Die Volksinitiative "G9 jetzt NRW", die sich für die Wiedereinführung des neunjährigen Gymnasiums wie in Niedersachsen oder Hessen einsetzt, hat eine weitere Etappe geschafft: Passend zur heutigen Unterrichtung des Landtages durch die Regierung wurden bis zum 17. Dezember 50.179 Unterschriften von wahlberechtigten Bürgern aus NRW gesammelt.

Die Volksinitiative hat noch bis März Zeit, 66.322 Unterschriften zu sammeln, um im Landtag eine Behandlung der Forderung nach einer Rückkehr zu G9 zu erwirken.

Im Rahmen der Verkürzung der Schulzeit um ein Jahr wurden die bis zum Abitur zu leistenden Unterrichtsstunden auf acht statt neun Jahre verteilt. Dadurch steigt verglichen mit Hessen oder Niedersachsen die Anzahl der Unterrichtstunden pro Woche um 3,7 an und nicht um 10 Minuten pro Tag, wie Frau Löhrmann bewusst irreführend verbreiten lässt. Welche Auswirkungen dies hat, zeigt dieser Offene Brief einer Schülerin sehr deutlich. Dieser G8-Stress ist in NRW an allen Schulformen wirksam, weil für alle Schulformen, auch für Haupt-, Real-, und Gesamtschulen die Zahl der Wochenstunden erhöht wurde und die 2. Fremdsprache und der Wahlpflichtbereich auf die 6. Klasse vorgezogen wurden.

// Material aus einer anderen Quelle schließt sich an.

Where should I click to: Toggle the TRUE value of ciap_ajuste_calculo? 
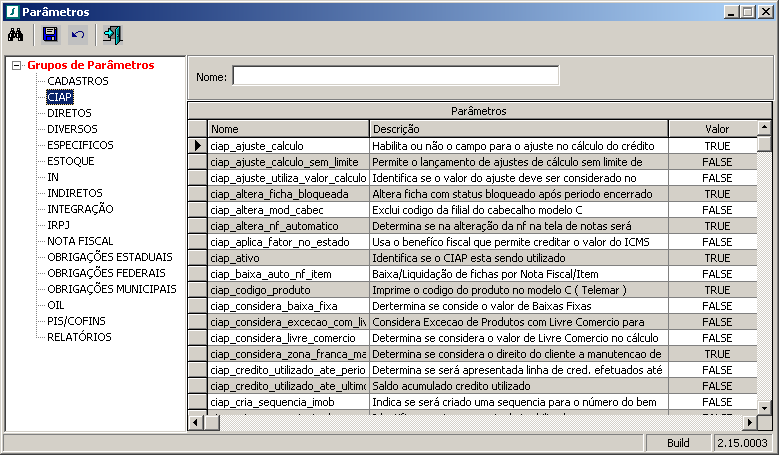coord(717,146)
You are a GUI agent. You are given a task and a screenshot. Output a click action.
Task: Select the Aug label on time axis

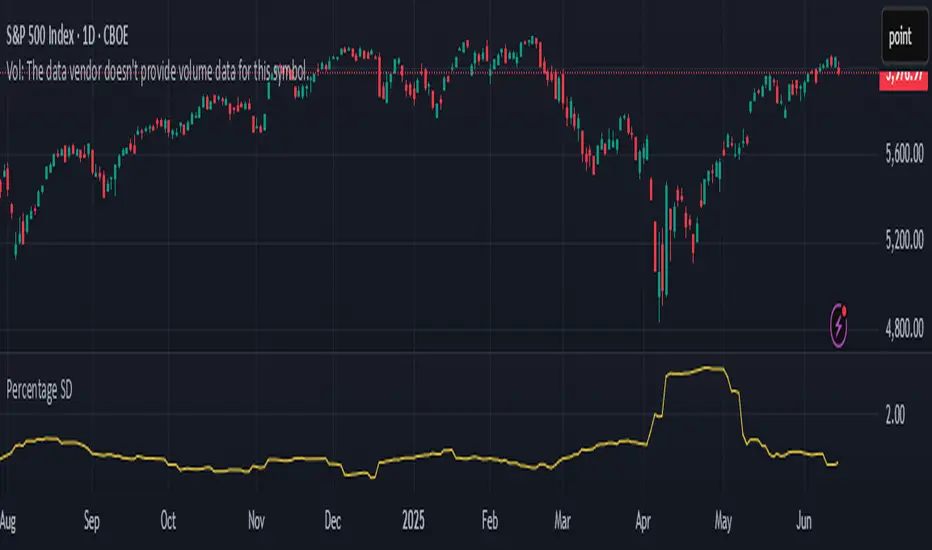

Obwohl die Rückkehr zu einem 9-jährigen Gymnasium dem Landeshaushalt und damit allen Steuerzahlern im Verlauf von 6 Jahren über 900 Millionen Euro einsparen würde, will die Landesregierung weiterhin am Zwang zu G8 festhalten. In der heutigen Landtagsdebatte wird wieder einmal versucht, die durch Gängelung und Verweigerung von Wahlmöglichkeiten geprägte Politik durch den sattsam bekannten 10-Punkte-Plan zu rechtfertigen.

"Warum verweigert die Regierung den Kindern die Freiheiten, die alle Politiker in ihrer Jugend selbst genossen haben?" fragt Marcus Hohenstein, Sprecher der Volksinitiative.